The excursions generally visit a few of the beaches within Los Ajaches, like the famous Playa de Papagayo, but steer clear of the nudist-friendly ones.
You can also rent a boat yourself to visit these beaches or simply admire those anchored in the Payagayo bay from above which makes for a picturesque scene.
Renting a bike in Playa Blanca is decent way to reach the Papagayo beaches as it saves you from paying the 3 € park entrance fee. The hillside path though is not really meant for bikes and can be quite rocky. You can, however, detour to Playa Mujeres where you lock up your bike, or follow the dusty road to Playa de Papagayo and lock it up at the restaurant.
If you need directions, just follow the walking path to Papagayo Beaches below.
Another great way to arrive here while leaving the dirt, dust, and bumpy road behind, is to rent a kayak in Playa Blanca. Being able to the cliffs and the sunset from sea-level also provides a unique vantage point for photos.
While not for the faint-hearted, if you’d prefer a little bit of exercise or simply need a destination to paddleboard from Playa Blanca, the Papagayo Beaches make for a sweet reward upon arrival.
If you don’t want to rent a bike or pay the 3 € entrance fee to Los Ajaches, you can also walk from Playa Blanca.
- Take the promenade along Avenida Maritimo towards Playa Dorada.

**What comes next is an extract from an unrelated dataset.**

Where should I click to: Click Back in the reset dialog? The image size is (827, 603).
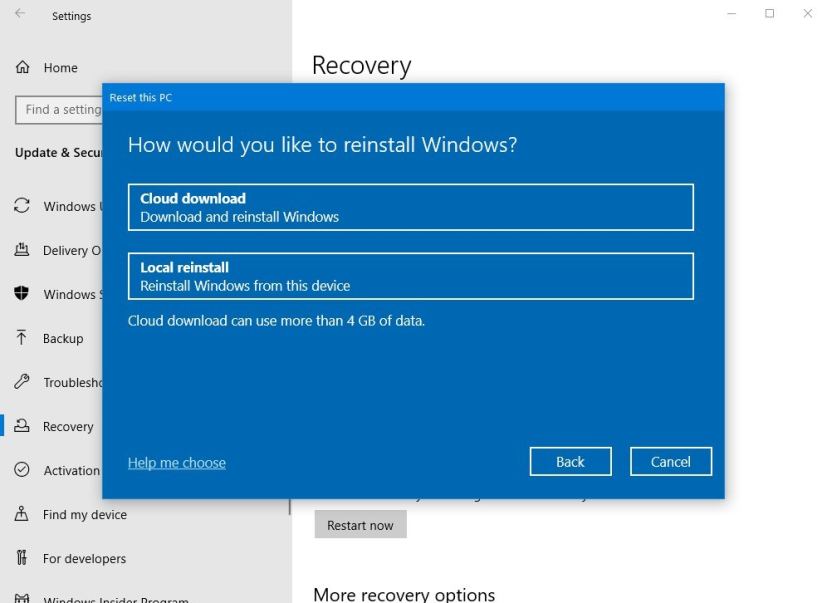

- Continue along until you reach Marina Rubicon, where you have to cross over onto Paseo Maritimo
- Follow the Paseo Maritimo promenade around Marina Rubicon as it turns into a coastal path that leads you to Playa de Las Coloradas.
- From here, walk along the beach path until it ends at the Sandos Papagayo Beach Resort.

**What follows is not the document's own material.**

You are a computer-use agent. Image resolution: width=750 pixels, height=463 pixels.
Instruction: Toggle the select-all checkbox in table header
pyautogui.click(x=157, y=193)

- At the far end of Playa de Las Coloradas, follow the dirt trail as you enter Monumental Natural de Los Ajaches.
- Take your second right to reach the Cueva de Agua, or Playa Mujeres, a nudist-friendly beach.
- From there you can walk along the hilly coastline, past Caleton del Cobre and Caleton de San Marcial (both nudist-friendly), until you reach Playa del Pozo, a nice secluded beach where clothes are mandatory.
- Follow the trail at the far end of Playa del Pozo if you want to quickly reach Playa de La Cera.
- Crest the hill at the far end of Playa de Cera to reach restaurants and toilet facilities and descend the handrail staircase to reach the famous Playa de Papagayo.
- From the restaurants, head south along the rocky coast if you want to see the views of Punta del Papagayo. Or head east along the dirt path to reach Playa Caleta del Congrio, a nudist and gay-friendly beach.
- Take the path down to the beach or keep going along the hillside until you reach Camping Papagayo and Playa Puerta Muelas, another small nudist beach.
- After that there are some coastal views at Puerto Muelas Abajo and Puerto Muelas de Arriba and you can head back to Playa Blanca the same way you came or via the road at Playa de Papagayo.
- If you’re feeling adventurous, you can walk for another 7km along the cliffside coastline until you reach Playa de La Fuentecita. From this tiny remote beach in the middle of nowhere then take the Barranco Valle Juan Perdermo hiking trail which will lead to the outskirts of Playa Blanca about 1.5 km from Playa de Las Coloradas.
- If you’re REALLY feeling adventurous, then you can keep taking more winding hiking trails towards Playa Quemada and Puerto Calero where you can take a water taxi or bus back to Playa Blanca.